通常ではベースにピックアップ・マイクを設置して演奏するのを観ていますが、
昨晩のコットンクラブでの演奏の時のラリー・グレナディアさんの場合は、ベース f 字孔あたりの表板面にピッタリと水平に固定したマイクを装着していました。マイクを水平に固定するための、マイクスタンドのような機材や、それらの機材をベースに装着するための万力のような、クリップやら、私は楽器のことはまるでわからないのですが、今までのライブ観戦で、初めて観たベースのマイク設置だったので、興味深かったのです。

今日、あのマイクについて調べたら・・・たぶんあれは「真空管マイク」というモノらしいです。

想像ですが、ラリーグレナディアさんは、かなりの機材設置にこだわりのある方なんでしょうね・・・。

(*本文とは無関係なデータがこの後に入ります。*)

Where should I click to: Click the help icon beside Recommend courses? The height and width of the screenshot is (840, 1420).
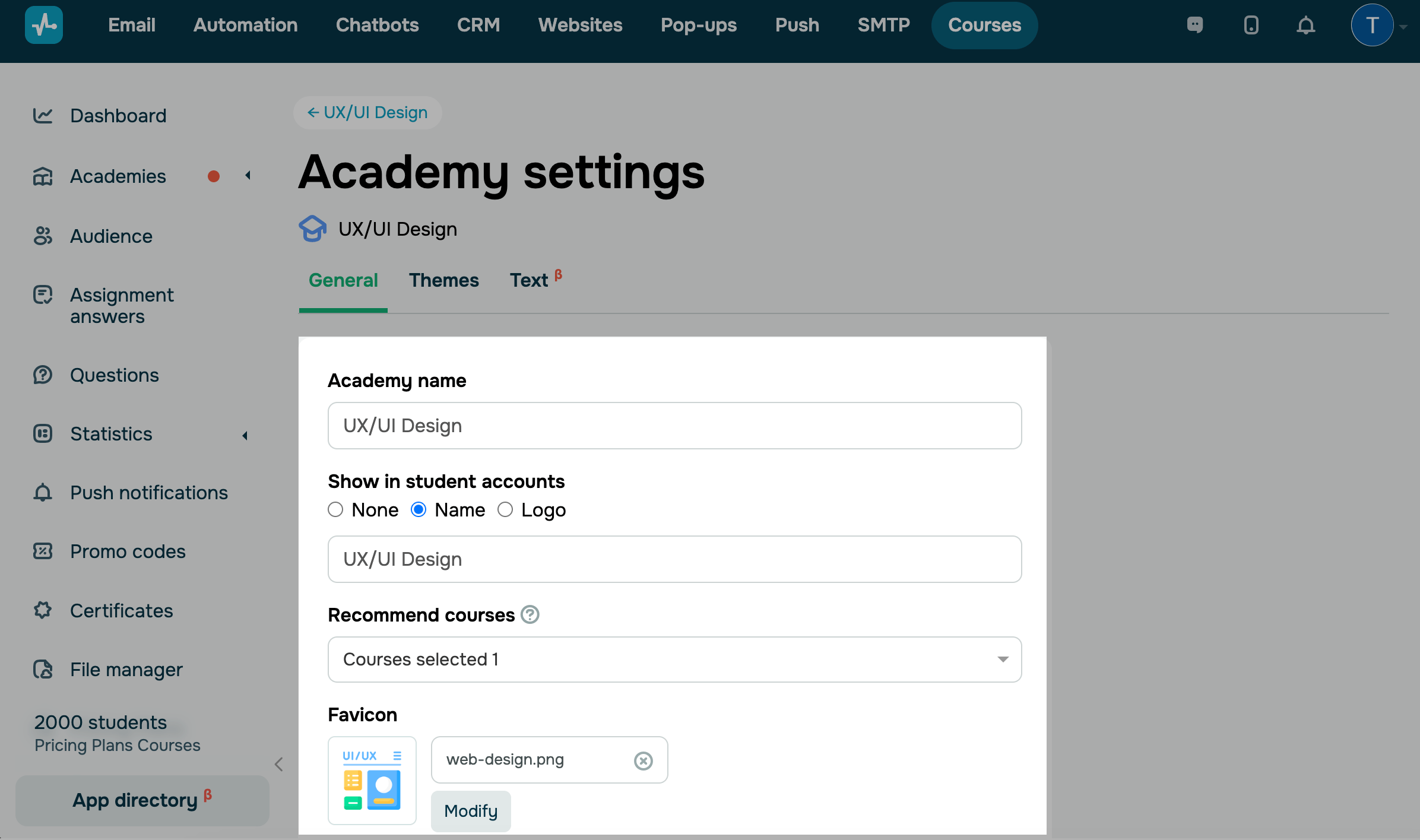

ピックアップ設置ではなく、真空管マイクにこだわる・・・ということはたぶん、生音(アナログ的)に近い音を体現することにこだわっていらっしゃるのだろうと思いました。昨晩、耳にしたベースの音は、音量的にもほどほどで、客席から耳を傾けて聴き耳をたてて聴きとるような、
クリアーというよりは、ボクボクした音のような、
なんとも人間臭いベースのように感じました。
私はとても好きなベースでした!


Larry Grenadier




◆Jeff Ballard (ds)ジェフ・バラード
ドラムを聴いて、リズムとかグルーブ感とかスリルとか、様々なドラマーから楽しさを体感させてもらっていますが、今回のジェフ・バラードさんのドラミングで一番に体感したことは、音色です!
ドラムのステック、ブラシのさばきによって様々な音色が生まれること。そしてジェフ・バラードさんのスティックやブラシの使い方も、ことに左手の動きを興味深く見せていただきました。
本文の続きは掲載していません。